The public is being urged to “take personal responsibility” by acting like they have coronavirus and staying at home this New Year’s Eve.
People are being warned they should not be mixing with other households indoors and that they should avoid large gatherings of any kind.
Health Secretary Matt Hancock said people “cannot let up” now in the fight against the virus, with the health service under strain from increasing numbers of Covid-19 patients.
A Government advertising campaign to “See in the New Year safely at home” is running throughout Thursday, reminding people of the virus’s easy spread and that around one in three people who have the infection have no symptoms and so could pass it on without realising.
Mr Hancock said: “With our NHS under pressure we must all take personal responsibility this New Year’s Eve and stay at home.
“I know how much we have all sacrificed this year and we cannot let up. Over 600,000 people have now been vaccinated and we are close to beating this virus.
○ ○ ○
**QUESTIONS TO ANSWER**
• 1. Reproduce the passage on New Year's Eve coronavirus guidance word for word, from "Health Secretary Matt" up to and including "beating this virus.".
• 2. Pick up the passage on New Year's Eve coronavirus guidance where it stops, and keep writing.
The items have no connection to the passage on New Year's Eve coronavirus guidance.

Pixel coordinate grounding data:
○ ○ ○
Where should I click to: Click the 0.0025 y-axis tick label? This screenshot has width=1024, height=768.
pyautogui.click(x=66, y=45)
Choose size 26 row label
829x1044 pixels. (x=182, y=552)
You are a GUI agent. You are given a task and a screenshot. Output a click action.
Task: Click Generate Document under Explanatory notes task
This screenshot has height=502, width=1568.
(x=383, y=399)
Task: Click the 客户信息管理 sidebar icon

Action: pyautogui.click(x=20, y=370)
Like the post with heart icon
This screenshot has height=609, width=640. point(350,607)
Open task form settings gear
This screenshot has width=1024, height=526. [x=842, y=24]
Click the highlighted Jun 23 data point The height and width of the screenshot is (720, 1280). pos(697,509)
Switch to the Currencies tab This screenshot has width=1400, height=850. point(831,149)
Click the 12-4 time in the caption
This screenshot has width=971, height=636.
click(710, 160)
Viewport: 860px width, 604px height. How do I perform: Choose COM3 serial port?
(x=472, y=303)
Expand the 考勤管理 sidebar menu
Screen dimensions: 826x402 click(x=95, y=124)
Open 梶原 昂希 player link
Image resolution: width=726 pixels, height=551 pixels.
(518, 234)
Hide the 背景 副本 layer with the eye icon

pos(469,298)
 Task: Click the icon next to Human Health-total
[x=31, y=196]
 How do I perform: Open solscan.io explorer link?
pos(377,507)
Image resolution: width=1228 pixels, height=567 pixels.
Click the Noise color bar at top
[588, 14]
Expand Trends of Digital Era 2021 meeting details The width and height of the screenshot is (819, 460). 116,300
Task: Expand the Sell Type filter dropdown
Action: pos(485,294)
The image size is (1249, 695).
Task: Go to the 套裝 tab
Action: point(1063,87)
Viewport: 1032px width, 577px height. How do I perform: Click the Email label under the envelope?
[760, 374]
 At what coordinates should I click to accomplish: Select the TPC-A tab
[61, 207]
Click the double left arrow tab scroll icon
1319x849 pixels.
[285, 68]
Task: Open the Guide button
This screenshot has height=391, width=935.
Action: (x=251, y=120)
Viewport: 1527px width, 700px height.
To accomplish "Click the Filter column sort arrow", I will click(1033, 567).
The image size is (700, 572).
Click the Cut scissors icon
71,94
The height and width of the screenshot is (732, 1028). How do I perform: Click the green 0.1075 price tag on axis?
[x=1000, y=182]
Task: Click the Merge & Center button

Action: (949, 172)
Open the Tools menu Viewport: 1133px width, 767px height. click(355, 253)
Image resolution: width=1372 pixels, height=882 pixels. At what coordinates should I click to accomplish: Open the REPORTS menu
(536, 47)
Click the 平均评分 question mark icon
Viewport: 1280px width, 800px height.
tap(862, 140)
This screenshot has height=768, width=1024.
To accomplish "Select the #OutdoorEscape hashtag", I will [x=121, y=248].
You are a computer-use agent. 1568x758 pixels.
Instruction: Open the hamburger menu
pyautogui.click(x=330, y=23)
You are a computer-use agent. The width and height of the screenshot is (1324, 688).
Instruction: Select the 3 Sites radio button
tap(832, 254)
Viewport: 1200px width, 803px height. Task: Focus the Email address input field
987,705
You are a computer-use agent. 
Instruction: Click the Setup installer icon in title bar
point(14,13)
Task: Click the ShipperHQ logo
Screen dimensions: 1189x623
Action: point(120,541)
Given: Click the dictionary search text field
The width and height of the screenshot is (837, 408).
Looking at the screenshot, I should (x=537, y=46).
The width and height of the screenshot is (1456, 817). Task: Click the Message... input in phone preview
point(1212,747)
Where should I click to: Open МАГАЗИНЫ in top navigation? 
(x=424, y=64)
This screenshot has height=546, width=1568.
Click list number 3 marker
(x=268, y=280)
○ ○ ○
**SOLVED PROBLEMS**
• 1.
Health Secretary Matt Hancock said people “cannot let up” now in the fight against the virus, with the health service under strain from increasing numbers of Covid-19 patients.
A Government advertising campaign to “See in the New Year safely at home” is running throughout Thursday, reminding people of the virus’s easy spread and that around one in three people who have the infection have no symptoms and so could pass it on without realising.
Mr Hancock said: “With our NHS under pressure we must all take personal responsibility this New Year’s Eve and stay at home.
“I know how much we have all sacrificed this year and we cannot let up. Over 600,000 people have now been vaccinated and we are close to beating this virus.

• 2.
“Now more than ever, we need to pull together to save lives and protect our NHS. If we continue to do our bit by staying at home, we can get through this together.”
At a Downing Street press conference on Wednesday, Professor Stephen Powis, NHS England’s national medical director, reminded people that “Covid loves a crowd” as he urged them not to mix outside their household or support bubble.
He said staying at home and seeing in 2021 “within the rules” will reduce infections and relieve pressure on hospitals.
He told the briefing: “We know it’s the end of the year, it’s a time where people traditionally want to celebrate.
“But it’s absolutely vital that this year, everybody continues to follow the guidance by staying at home and not mixing.”
Prof Powis added: “We can all play a part in fighting this terrible virus: stay at home, mark the New Year with just nearest and dearest within the rules.
“This action will reduce infections, relieve pressures on hospitals, and that’s how everybody can help to save a life.
“Covid loves a crowd, so please leave the parties for later in the year.”
His call for restraint came as deputy chief medical officer Professor Jonathan Van-Tam said the NHS had yet to see the impact of household mixing over Christmas.
He said the situation in the UK is “precarious in many parts already” and urged the public to “play your part from bringing us back from this very dangerous situation”.
“It is almost certainly true that the NHS has not yet seen the impact of the infections that will have occurred during mixing on Christmas Day and that is also unfortunately rather sobering,” Prof Van-Tam said.
Prime Minister Boris Johnson also urged people to follow the rules on December 31.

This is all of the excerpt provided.